** Text **
Urban Heat Island (UHI) has the potential to directly influence the health and welfare of urban residents. The most important negative consequences of UHI are related to increased temperatures in urban territories, and especially higher risks of heatwaves and their effects (including increased mortality and morbidity of urban inhabitants), human discomfort, increased energy consumption during summertime (although reduced during winters), impaired air and water quality (Gartland, 2010) and other adverse impacts (Hsieh & Huang, 2016; Buchin et al., 2016; Baker et al., 2002). Heatwaves are one of the major risk factors of UHI as they can affect human health resulting in exhaustion, dehydration, circulatory disorders, and potentially death (Gartland, 2010). Heatwaves primarily pose a danger to vulnerable individuals, such as elderly people, the very young, those with social or physical impairments, or those unable to afford mitigation measures (such as air conditioning) (Rebetez et al., 2009; Ruddell et al., 2010). In the most recent national data, 45% of deaths were to individuals over the age of 65 (Centers for Disease Control and Prevention, 2003). Although thermoregulatory systems of the elders are developed, they may be damaged or impaired. Elders are more “susceptible to heat related illness (Enete et al., 2014) because they are not often able to maintain hydration” elders, like children, have a high sweat threshold that prevents their body from adapting to increases in temperature (Basu & Samet, 2002).

In Douala, dry season, urban heat islands create a myriad of unmanageable consequences for low-income peoples and families (Enete et al., 2014). Increased energy consumption and emissions of pollutants bolster heat-related illnesses. While businesses and the middle and upper class are safely nestled inside air-conditioned spaces, many low-income persons cannot afford to turn on, let alone own, air conditioning units. The aim of this study is to access the coping strategies adopted by the inhabitants of Douala, Cameroon to combat the urban heat island effect.

2. Materials and Methods

2.1. Study Area

The study area is Douala the capital Douala Metropolis is located on the southwest coast of Cameroon at an altitude of about 1 meter and lies on 4.05˚Nord latitude, 9.71˚EST longitude. It is one of the well-known cities in Cameroon and it is home to the largest port and international airport. Douala, being the commercial capital of the country; manages most of the city’s largest market. The city covers a surface area of approximately 850 km². The location of Douala puts it firmly within the tropics with high Solar all year round. Douala has sunshine duration averaging 1.3 hours per day in August and 5.0 hours per day in April with approximately 1274 sunshine hours annually. The climate indicates a region of high temperature and rainfall that are almost evenly, spread throughout the year. Mean daily temperatures drop by about 2˚C - 3˚C. Douala receives on average 4114 mm (162.0 in) of precipitation annually or 343 mm (13.5 in) each month. The month with the driest weather is December. The month with the wettest weather is August with a total of 775 mm of rain. Mean relative humidity for an average year is recorded as 729.8(%) and on a monthly basis; it ranges from 74% in January to 86% in July.

2.2. Research Methods

The study adopted survey research design since it seeks to solve existing problems in the environment. In order to access the urban heat island situation and possible coping strategies adopted by the inhabitants of Douala, the researcher employed primary and secondary sources of data collection.

** What the task asks **
Please carry the Douala urban heat island study above forward from its last sentence.

** Entries supplied **

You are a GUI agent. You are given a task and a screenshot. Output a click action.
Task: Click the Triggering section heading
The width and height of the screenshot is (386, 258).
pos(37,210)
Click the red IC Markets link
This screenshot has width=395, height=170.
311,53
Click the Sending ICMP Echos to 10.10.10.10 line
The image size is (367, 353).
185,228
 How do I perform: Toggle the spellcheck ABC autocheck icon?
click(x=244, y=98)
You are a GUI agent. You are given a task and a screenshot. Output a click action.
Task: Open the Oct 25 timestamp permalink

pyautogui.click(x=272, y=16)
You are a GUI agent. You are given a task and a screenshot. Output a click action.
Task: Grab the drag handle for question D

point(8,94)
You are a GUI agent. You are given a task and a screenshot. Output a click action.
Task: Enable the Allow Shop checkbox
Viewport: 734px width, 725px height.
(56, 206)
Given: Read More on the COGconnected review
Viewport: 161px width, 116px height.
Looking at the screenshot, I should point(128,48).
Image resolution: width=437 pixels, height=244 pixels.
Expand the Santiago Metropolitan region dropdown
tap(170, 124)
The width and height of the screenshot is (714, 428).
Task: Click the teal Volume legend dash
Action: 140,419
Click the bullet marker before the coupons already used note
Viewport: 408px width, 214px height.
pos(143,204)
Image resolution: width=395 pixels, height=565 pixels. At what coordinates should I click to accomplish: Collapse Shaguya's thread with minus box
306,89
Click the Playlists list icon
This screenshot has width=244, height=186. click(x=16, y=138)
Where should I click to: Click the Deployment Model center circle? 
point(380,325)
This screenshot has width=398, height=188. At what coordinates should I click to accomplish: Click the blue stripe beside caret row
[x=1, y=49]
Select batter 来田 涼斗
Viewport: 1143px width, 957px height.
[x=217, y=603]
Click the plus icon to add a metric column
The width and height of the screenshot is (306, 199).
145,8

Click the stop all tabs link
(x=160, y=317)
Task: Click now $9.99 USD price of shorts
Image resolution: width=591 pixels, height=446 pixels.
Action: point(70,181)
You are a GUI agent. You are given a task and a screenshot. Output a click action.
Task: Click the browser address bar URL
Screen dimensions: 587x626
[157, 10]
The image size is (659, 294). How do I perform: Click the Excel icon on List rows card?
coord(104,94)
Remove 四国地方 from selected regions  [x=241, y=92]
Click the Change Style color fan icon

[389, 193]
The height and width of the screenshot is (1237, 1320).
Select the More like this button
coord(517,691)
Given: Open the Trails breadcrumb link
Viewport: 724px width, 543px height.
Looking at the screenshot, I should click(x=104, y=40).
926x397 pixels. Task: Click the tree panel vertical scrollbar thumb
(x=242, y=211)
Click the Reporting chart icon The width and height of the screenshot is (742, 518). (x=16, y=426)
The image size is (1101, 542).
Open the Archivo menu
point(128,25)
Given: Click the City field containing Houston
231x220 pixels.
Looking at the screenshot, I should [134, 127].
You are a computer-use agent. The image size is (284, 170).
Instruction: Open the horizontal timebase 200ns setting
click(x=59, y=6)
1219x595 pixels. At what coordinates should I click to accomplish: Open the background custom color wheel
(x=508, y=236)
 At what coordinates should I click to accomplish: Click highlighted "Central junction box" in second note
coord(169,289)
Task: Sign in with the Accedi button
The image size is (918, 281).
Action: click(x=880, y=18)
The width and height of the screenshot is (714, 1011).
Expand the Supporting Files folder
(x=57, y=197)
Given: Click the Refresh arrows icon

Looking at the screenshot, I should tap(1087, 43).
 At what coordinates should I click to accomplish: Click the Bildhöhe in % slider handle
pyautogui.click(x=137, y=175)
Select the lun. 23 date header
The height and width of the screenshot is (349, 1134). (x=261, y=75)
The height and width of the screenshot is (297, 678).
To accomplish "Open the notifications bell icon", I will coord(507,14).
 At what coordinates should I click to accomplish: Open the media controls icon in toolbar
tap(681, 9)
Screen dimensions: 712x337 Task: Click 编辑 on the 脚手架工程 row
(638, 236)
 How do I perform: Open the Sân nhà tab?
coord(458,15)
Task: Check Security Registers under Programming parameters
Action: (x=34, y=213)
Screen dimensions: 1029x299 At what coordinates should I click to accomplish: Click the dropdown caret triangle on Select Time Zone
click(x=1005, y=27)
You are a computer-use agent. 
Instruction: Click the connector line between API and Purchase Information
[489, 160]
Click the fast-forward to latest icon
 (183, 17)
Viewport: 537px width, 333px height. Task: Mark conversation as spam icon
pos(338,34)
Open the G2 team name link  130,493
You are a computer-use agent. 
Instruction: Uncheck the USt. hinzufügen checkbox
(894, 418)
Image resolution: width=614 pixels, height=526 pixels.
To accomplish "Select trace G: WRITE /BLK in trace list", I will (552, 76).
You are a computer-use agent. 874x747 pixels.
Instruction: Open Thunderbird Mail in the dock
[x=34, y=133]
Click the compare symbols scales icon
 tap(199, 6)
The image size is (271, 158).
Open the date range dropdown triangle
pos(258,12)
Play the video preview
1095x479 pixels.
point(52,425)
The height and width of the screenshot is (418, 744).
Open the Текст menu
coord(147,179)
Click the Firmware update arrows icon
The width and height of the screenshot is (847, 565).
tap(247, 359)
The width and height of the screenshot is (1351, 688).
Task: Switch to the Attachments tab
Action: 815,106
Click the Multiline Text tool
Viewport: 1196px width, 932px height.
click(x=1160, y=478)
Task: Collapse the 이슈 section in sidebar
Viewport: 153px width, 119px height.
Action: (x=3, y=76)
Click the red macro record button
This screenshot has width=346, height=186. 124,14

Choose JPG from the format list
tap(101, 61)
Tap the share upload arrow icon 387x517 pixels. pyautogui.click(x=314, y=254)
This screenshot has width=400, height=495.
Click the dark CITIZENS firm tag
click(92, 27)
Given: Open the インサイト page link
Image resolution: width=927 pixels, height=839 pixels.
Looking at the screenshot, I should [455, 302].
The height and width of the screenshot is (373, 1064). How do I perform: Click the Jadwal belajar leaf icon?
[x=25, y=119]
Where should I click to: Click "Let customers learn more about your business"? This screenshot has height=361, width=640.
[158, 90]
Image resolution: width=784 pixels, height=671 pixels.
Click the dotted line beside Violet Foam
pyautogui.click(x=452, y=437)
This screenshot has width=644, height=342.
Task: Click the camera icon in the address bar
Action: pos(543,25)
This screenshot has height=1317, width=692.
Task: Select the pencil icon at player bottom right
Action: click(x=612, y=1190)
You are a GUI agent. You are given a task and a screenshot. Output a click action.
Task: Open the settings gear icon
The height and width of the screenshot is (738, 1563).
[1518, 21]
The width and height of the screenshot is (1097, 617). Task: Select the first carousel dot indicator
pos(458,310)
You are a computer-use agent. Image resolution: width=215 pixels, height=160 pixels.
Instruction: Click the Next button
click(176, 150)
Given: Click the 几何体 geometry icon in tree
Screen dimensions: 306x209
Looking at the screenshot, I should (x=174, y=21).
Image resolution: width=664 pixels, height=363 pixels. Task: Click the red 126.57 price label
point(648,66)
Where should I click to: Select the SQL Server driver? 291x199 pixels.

** Answer space **
2.3. Sample Site Selection

Two land-use classes (resident and commercial) and two land-cover types (paved and green surfaces) were used for the selection of the sample sites. The characteristics used for the selection of these Sample sites include; availability of industries, degree of vegetation cover, population density of the area, nature of residential area, growth rate of the area in terms of development, land use category, potential of evaporation. Field observation was equally carried out to identify the different land uses in the Douala urban space to correlate their relationship to UHI. The different land uses identified were used as a yardstick in the selection of the sample sites.

Based on the aforementioned, the following land-use/land covers were selected based on purposive sampling.

1) High-density, high rise, non-residential areas with low greenery (DTL);

2) Low building density, low-rise, residential areas with high greenery (HDR);

3) Medium density, mixed residential (some residential, some commercial institutional) area with a greenery extent between (1) and (2) above (NW2);

4) Areas with similar land use, building density and greenery, one having more fully developed vegetation canopy than the other (LVR and LOR).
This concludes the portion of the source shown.